◆ Exercise material:
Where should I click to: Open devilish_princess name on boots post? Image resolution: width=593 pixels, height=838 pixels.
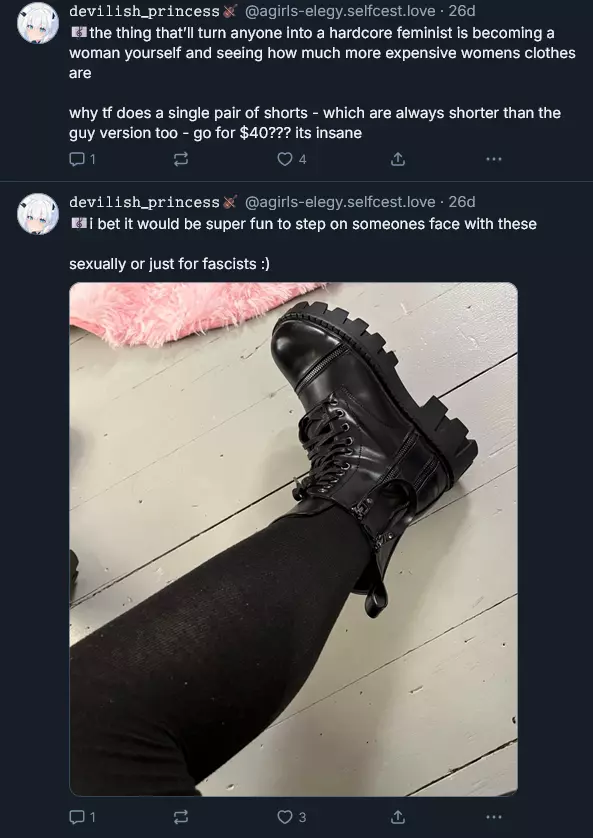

==

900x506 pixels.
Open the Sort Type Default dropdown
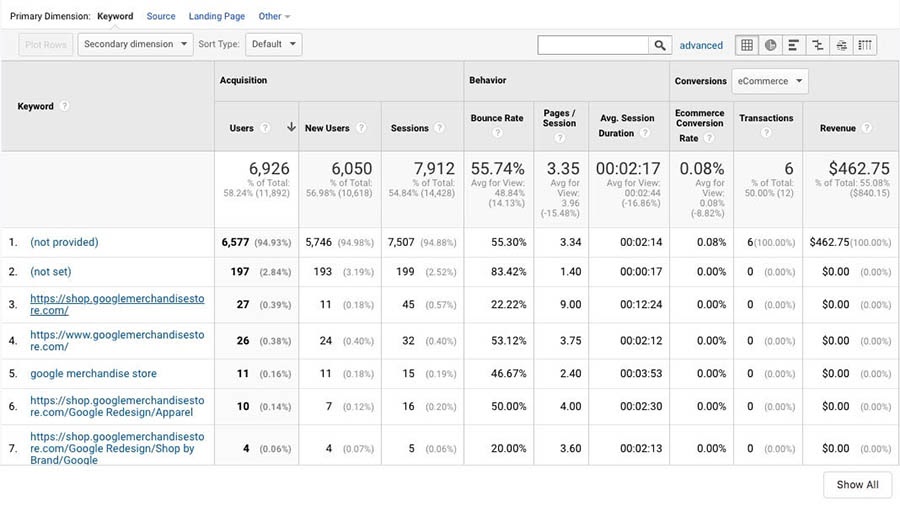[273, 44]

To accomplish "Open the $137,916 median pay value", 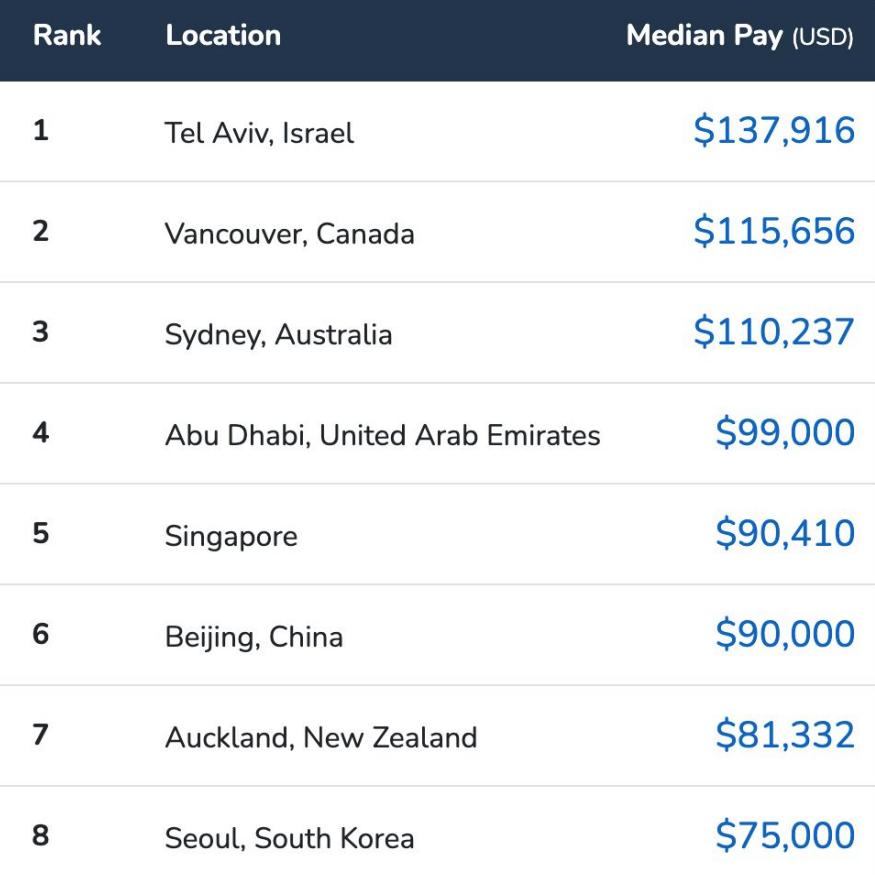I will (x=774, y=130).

◆ What the task asks: For the records above, count the lines that contain the word "pixels" and give only that number.

◆ Exercise response: 2